▶ Document:
· · · · · · ·
Pumpkin Parmesan Scones

Monday, October 24, 2011



When I first moved to the UK, on my second day here, I discovered British book stores. They're beautiful and big, and filled from top to bottom with glossy covers. There are hundreds of different book stores - from the amazing £2 store (The Last Bookshop) in Oxford to the big brands of the market like Foyles, Waterstone's and W.H.Smith. And lo - it was good. Moving here wasn't so bad, after all.

And I bought my first cook book, too. I began baking.

It was an Australian's Women's Weekly book. The recipes, at the time, were beyond my ability and packed from cover to cover with beautiful pictures that looked like they belong on the the shelves of a la-di-dah cake store. That was two years ago. Arriving home with a baking book was like uncovering the holy grail of kitchenry, and I started a blog (which has since migrated here after my original hosting closed down) to document my progress.
· · · · · · ·
[Items drawn from a data source]
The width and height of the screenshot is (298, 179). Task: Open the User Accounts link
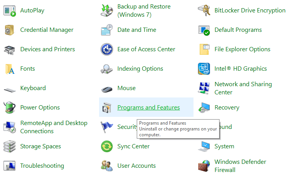(136, 166)
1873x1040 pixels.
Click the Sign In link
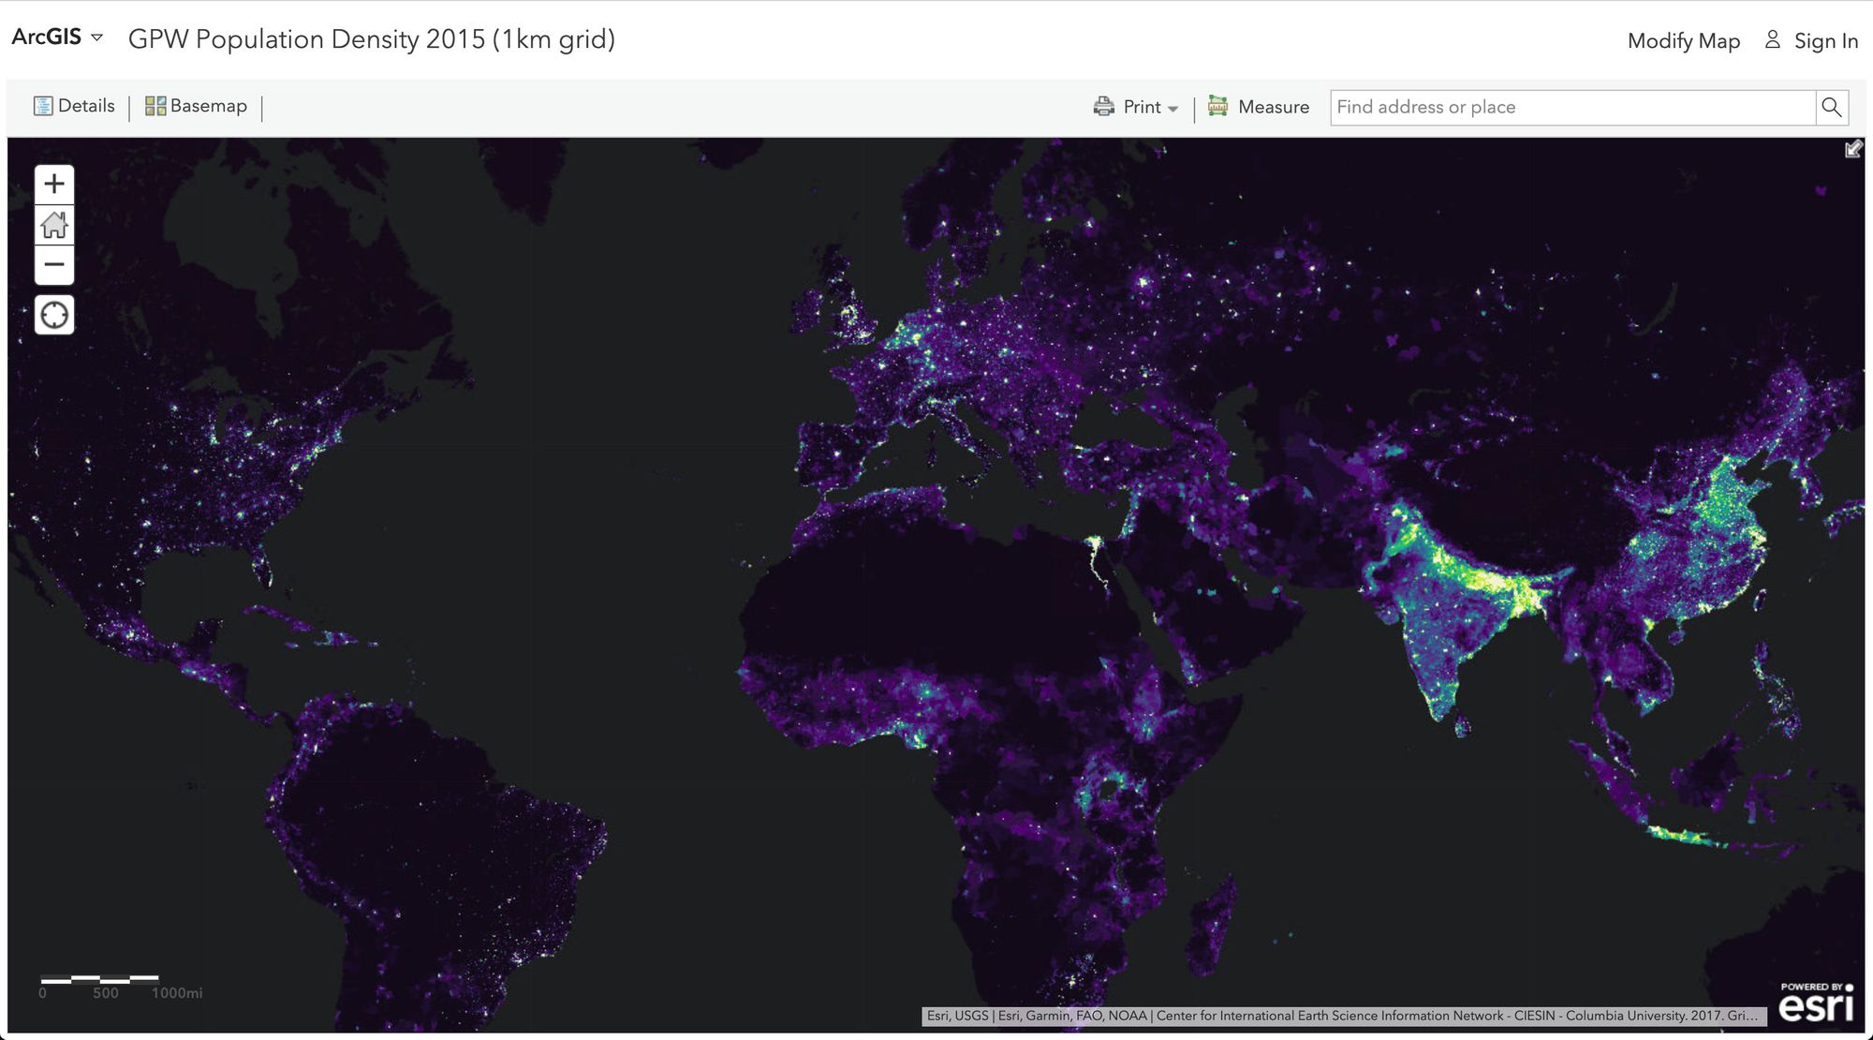click(x=1825, y=40)
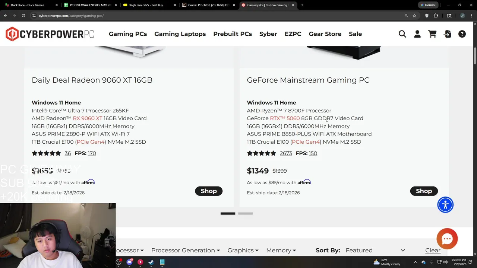Open the accessibility options button
This screenshot has height=268, width=477.
coord(445,205)
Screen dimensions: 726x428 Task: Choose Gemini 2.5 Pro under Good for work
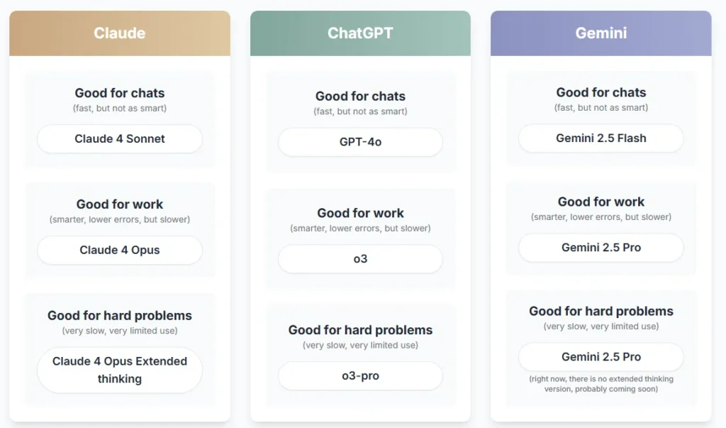tap(601, 248)
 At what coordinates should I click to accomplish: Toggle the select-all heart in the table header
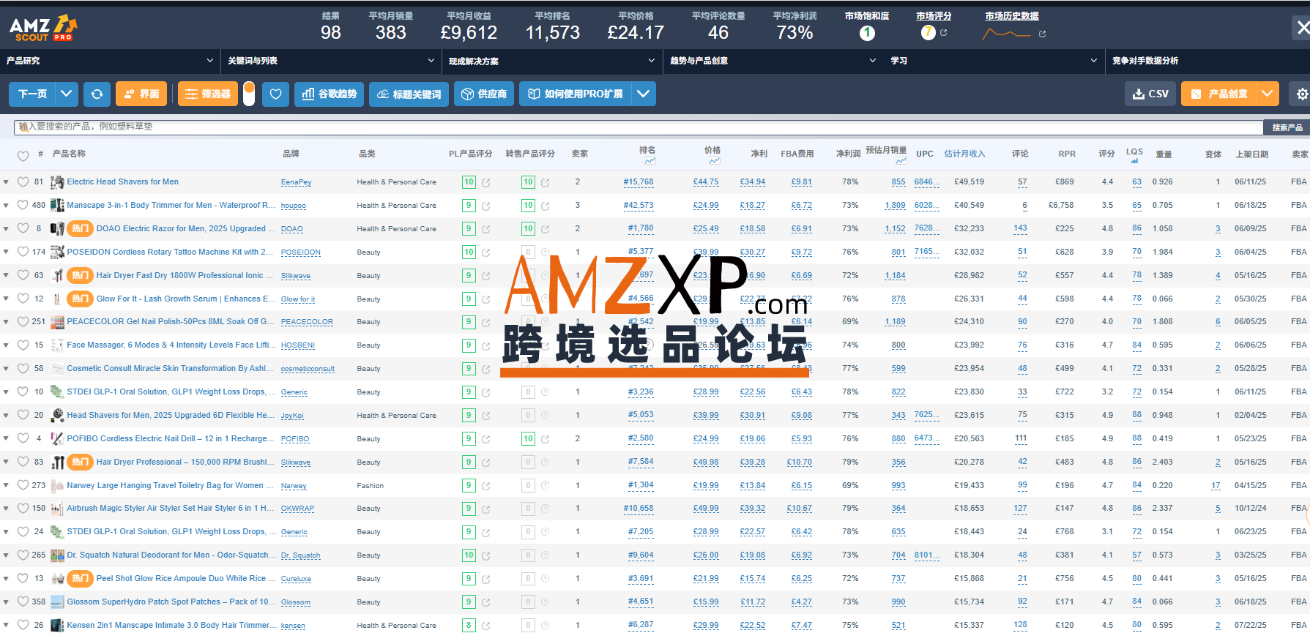coord(23,155)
· · · · · · ·
▶ Directions:
- A) In the pumpkin scones post, retype the passage from "Monday, October 24, 2011" up to and including "bad, after all.".
- B) According to the pumpkin scones post, what is the name of the £2 bookstore in Oxford?
- C) Proceed with the pumpkin scones post, picking up after its final sentence.

▶ Answers per task:
- A)
Monday, October 24, 2011



When I first moved to the UK, on my second day here, I discovered British book stores. They're beautiful and big, and filled from top to bottom with glossy covers. There are hundreds of different book stores - from the amazing £2 store (The Last Bookshop) in Oxford to the big brands of the market like Foyles, Waterstone's and W.H.Smith. And lo - it was good. Moving here wasn't so bad, after all.

- B) The Last Bookshop

- C)
So, when I decided to find a good cake recipe for the wedding, I turned to the Women's Weekly again.






















Ooh, pretty. Now, for some reason, the recipes mentioned on that image aren't the same as the ones in my book. Think: scones, cakes, tarts and sandwiches. Proper British Afternoon Tea. I also couldn't resist adding Cakes, Biscuits and Slices and The Cake Stall to my shopping basket - more on that later.

I've never particularly like scones, and I've only very recently starting sampling whipped cream - occasionally - with strawberry jam on scones/crumpets/buns. But, when I saw the recipe for Pumpkin Parmesan Scones, I knew it was time to expand my baking repertoire.






















They're not exactly wedding cake, but they were oh-so easy to make, so it was a pleasant (and rather tasty) aside whilst I mixed up Marbled Chocolate Mud Cake (which I'll show you very soon, once I've managed to take a picture of a slice without gobbling it up first!).

















The dough is crumbly, but I remember from my mom's scones that this is normal. You knead together to make a flat disc which you then cut into rounds for baking. It is a little bit squishy in places - especially if you're a little lazy with your pumpkin-mashing.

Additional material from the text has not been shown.